WORK REQUEST:
Please restate the following records word for word.

Dataset items:
━━━━

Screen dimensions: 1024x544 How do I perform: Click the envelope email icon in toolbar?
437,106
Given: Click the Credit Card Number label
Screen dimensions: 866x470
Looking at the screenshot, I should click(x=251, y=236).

━━━━

RESPONSE BOX:
Screen dimensions: 1024x544 How do I perform: Click the envelope email icon in toolbar?
437,106
Given: Click the Credit Card Number label
Screen dimensions: 866x470
Looking at the screenshot, I should click(x=251, y=236).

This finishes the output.